Available data Start Marker

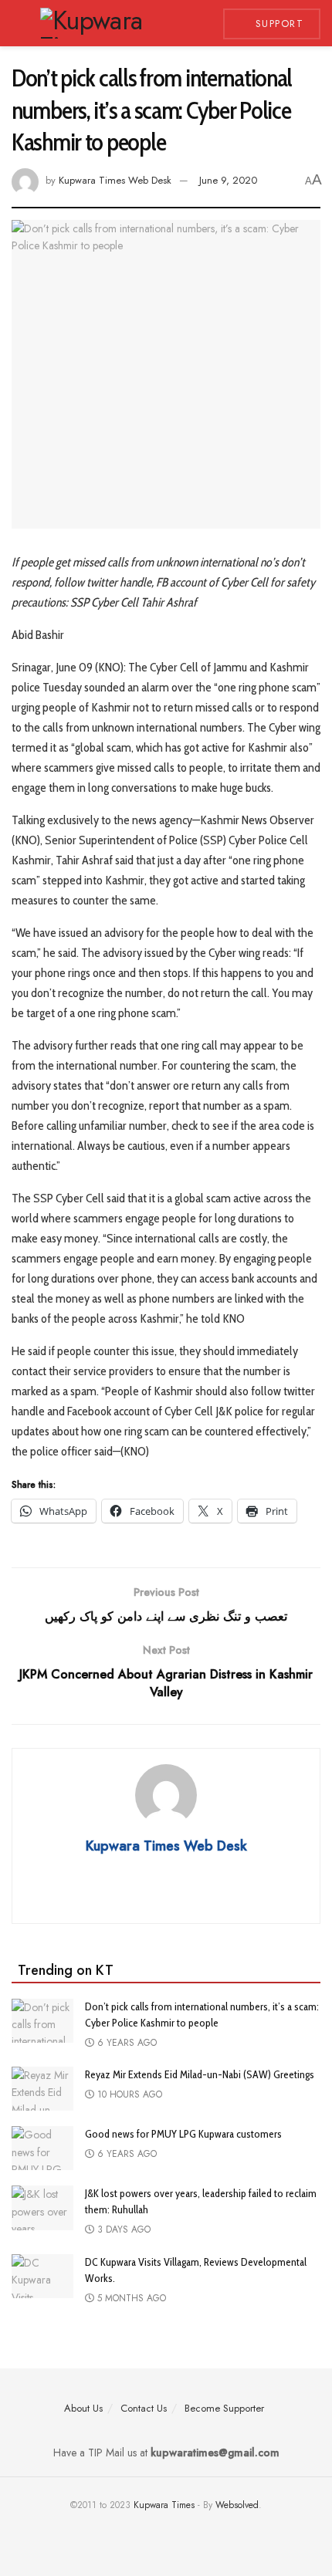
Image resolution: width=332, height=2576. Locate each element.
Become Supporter (224, 2408)
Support (277, 23)
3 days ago (122, 2229)
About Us (83, 2408)
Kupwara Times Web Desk (115, 180)
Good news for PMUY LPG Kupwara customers (183, 2134)
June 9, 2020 (228, 180)
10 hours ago (128, 2094)
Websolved (237, 2505)
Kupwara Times (164, 2505)
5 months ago (130, 2298)
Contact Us (143, 2408)
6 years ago (125, 2043)
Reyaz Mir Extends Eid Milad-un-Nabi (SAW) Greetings (199, 2074)
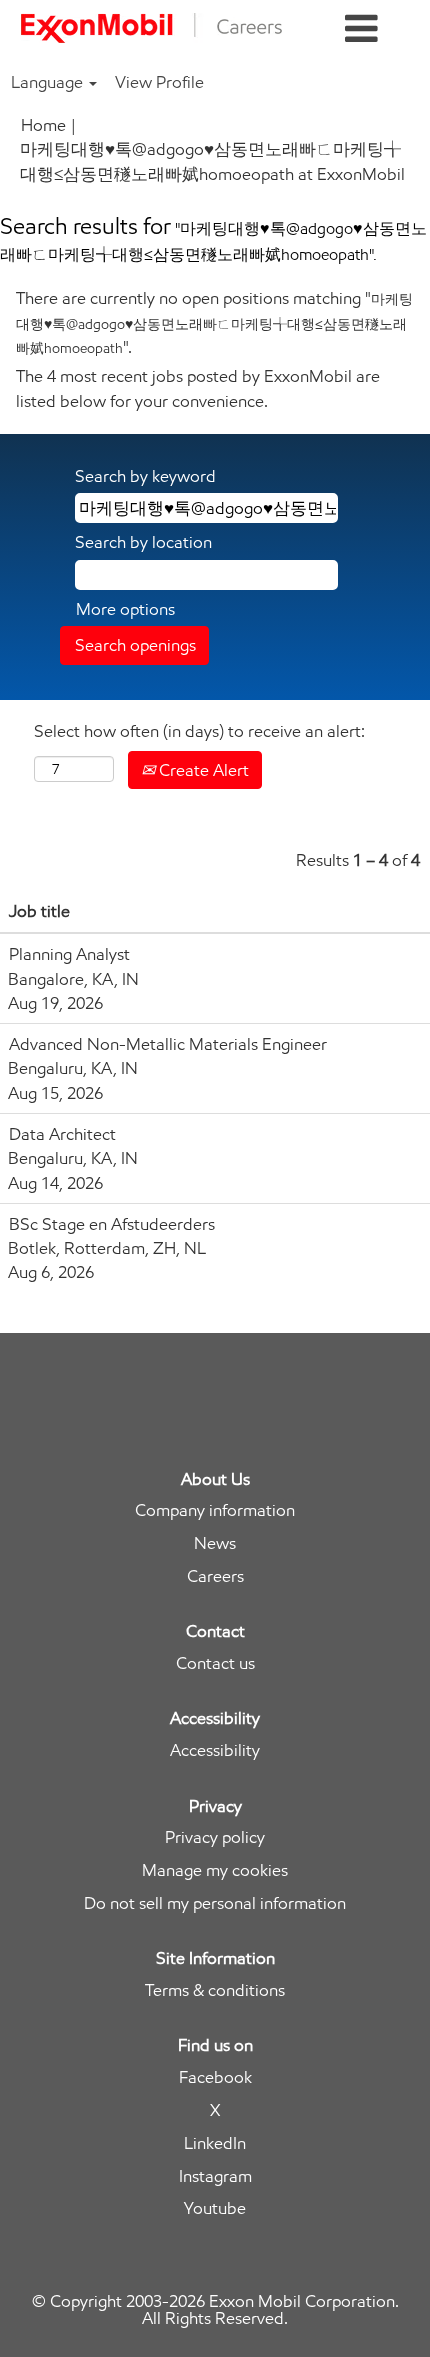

Available data End Marker

--- Required work ---
The copy has to start at the line that contains "Kupwara Times Web Desk (115, 180)" and end at the last line of the material above, matching the original exactly and holding no pictures.

--- Response ---
Kupwara Times Web Desk (115, 180)
Good news for PMUY LPG Kupwara customers (183, 2134)
June 9, 2020 (228, 180)
10 hours ago (128, 2094)
Websolved (237, 2505)
Kupwara Times (164, 2505)
5 months ago (130, 2298)
Contact Us (143, 2408)
6 years ago (125, 2043)
Reyaz Mir Extends Eid Milad-un-Nabi (SAW) Greetings (199, 2074)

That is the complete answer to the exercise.